С бесстрастной, чуть надменной печатью на челе всадник рассматривал Дьяченко. Казалось, он обнаружил в нем третий глаз и теперь пытается в него заглянуть. Боясь ступить шагу, Дьяченко беспокойно теребил шляпу. Всадник возник перед ним как из-под земли, когда он поднимал шляпу с пыльного асфальта… С асфальта ли? Валька помнил: от бара «Кэп» он побежал как угорелый за шляпой — наискосок к Ильинской церкви. Еще какая-то старушенция криво усмехнулась ему. Потом — бах! — в глазах сверкнуло, тут же потемнело, к горлу подступил внезапный спазм, как после чрезмерно выпитого… И все же откуда взялся этот мужик? Ну и глазища — как у волка! А вокруг никого, будто вымерло все. Целая улица сгинула, куда там — квартал! Пустая степь одна. Господи, как тихо! Вот как, оказывается, сходят с ума… А тот парень хоть бы хны — не шелохнется, сидит, точно кол, на своей мрачной коняке. Вооружен и выглядит очень реально. Сразу видно, чувствует себя здесь как дома. А степь-то какая не пощадит никого, ни одну случайно заблудшую сюда душу. Господи, кто объяснит, что все это значит?!
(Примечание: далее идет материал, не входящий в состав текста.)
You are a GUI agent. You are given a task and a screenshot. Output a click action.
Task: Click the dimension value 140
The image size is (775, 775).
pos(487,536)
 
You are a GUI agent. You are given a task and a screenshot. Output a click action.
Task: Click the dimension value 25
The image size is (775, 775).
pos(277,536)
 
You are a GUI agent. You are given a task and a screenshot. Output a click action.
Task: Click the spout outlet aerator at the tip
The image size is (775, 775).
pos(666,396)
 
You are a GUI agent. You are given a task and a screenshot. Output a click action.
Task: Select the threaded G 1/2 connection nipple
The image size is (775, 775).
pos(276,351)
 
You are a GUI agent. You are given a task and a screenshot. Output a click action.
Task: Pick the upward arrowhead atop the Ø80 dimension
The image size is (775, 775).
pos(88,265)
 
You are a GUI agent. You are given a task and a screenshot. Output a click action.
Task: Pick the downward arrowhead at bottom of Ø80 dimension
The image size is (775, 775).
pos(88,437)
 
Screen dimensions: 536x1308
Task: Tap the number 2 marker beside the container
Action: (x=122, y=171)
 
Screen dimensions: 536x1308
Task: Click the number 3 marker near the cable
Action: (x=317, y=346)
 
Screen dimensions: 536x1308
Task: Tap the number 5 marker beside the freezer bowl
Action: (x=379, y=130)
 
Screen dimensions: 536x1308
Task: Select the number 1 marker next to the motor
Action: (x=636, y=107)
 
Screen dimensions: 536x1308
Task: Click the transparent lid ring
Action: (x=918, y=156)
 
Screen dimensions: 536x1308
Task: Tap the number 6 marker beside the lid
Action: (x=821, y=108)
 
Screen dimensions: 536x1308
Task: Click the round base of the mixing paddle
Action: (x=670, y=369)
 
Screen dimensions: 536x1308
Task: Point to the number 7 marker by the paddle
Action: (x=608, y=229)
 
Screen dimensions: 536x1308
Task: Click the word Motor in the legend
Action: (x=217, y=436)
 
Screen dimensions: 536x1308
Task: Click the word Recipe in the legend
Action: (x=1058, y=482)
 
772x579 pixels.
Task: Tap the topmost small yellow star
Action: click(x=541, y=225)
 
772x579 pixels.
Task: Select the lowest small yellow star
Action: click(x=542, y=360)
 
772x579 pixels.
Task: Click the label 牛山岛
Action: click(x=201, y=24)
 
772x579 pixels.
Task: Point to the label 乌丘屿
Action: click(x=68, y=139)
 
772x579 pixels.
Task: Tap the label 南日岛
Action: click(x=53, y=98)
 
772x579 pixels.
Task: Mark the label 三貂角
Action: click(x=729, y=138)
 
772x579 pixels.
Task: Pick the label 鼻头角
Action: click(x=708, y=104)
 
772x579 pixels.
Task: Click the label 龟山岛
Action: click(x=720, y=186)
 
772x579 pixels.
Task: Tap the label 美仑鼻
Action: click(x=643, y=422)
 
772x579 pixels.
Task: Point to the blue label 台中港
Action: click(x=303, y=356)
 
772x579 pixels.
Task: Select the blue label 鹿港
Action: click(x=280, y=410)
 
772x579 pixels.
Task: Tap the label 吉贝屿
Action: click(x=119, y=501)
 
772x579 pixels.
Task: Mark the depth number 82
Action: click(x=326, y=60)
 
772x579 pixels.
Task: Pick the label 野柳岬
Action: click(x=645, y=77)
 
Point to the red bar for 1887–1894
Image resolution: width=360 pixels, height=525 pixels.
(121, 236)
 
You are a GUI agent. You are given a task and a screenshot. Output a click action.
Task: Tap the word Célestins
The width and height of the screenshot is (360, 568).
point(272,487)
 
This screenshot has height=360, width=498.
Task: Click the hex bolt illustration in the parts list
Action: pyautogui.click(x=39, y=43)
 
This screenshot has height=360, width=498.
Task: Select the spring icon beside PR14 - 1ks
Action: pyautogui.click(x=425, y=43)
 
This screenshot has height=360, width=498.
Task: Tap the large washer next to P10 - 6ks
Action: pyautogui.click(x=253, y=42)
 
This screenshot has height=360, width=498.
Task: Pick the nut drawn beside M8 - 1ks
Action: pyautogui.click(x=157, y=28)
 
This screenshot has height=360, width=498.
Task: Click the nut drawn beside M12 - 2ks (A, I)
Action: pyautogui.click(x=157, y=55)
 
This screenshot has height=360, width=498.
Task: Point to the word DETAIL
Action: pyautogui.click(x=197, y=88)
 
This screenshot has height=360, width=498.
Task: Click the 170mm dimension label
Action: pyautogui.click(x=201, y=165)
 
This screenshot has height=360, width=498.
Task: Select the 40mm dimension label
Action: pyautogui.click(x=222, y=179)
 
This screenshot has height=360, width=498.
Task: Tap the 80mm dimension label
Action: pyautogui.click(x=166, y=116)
На воине был высокий кожаный шлем, черная кольчуга и длинная темно-зеленая юбка. Темно-серый, подстать зимнему утру, жеребец нетерпеливо фыркал под седоком, красная лента угрожающе плескалась на ветру… Внезапно всадник припал к конской гриве и резким движением выбросил вперед руку — в следующий миг веревочная петля обожгла шею Дьяченко. Тот не успел по-настоящему испугаться, как страшный незнакомец притянул его к себе: по ледяной соленой траве, сквозь ломкие седые кусты — к пахнущему потом крупу коня. Одним сильным рывком незнакомец оторвал Дьяченко от земли и посадил позади себя. Конь недовольно переступил с ноги на ногу, почуяв дух чужого человека. Не снимая петли, крепко стиснувшей плечи Дьяченко, незнакомец, все так же молча, связал ему руки, а конец веревки привязал к своему поясу. У Вальки, казалось, одеревенел и язык, и сознание — он ни пискнуть не мог, ни признаться себе, что влип по-крупному.
Незаметно пришпорив коня, черный всадник пустился вскачь.
Степь пыталась перекричать его звонкий бег, сбить с толку, направить на путь иной — все напрасно. До тех пор, пока на горизонте почти в одно время с несимметричными зубцами леса не показались всадники. Выглядывая из-за плеча черного воина, так и не вымолвившего ни слова, Дьяченко насчитал шесть едва очерченных издали силуэтов. Он не знал, радоваться этому или продолжать молить у Бога помощи.
Вдруг, резко натянув поводья, всадник встал как вкопанный. Не готовый к такой остановке, и без того разболтанный бешеной скачкой, Дьяченко не удержался в седле и, падая, невольно прижался к спине своего похитителя. И тотчас почувствовал, какой дрожью охвачено его тело. Кто же так растревожил черного воина? Не иначе как те шестеро, будоражащих степь гортанными выкриками, лихо сокращающих расстояние между ними. Кто они — кровные враги его похитителя или шальные убийцы-кочевники?.. Дьяченко не успел как следует поразмыслить над этим — всадник рывком выдернул из-за спины копье и, держа его наперевес, пустился галопом навстречу мчавшимся на него ворогам.
Великолепной светло-шоколадной масти кони под чужаками выглядели бойчей и выносливей, нежели жеребец черного воина. Зато сами чужаки были ниже ростом, с неприятными круглыми лицами, густо усеянными рябинами, будто побитыми оспой. Их несоразмерно большие головы были защищены нелепыми плоскими шлемами, смахивавшими на тарелки из барабанной установки. Позади собачьими хвостами телепались толстые косы.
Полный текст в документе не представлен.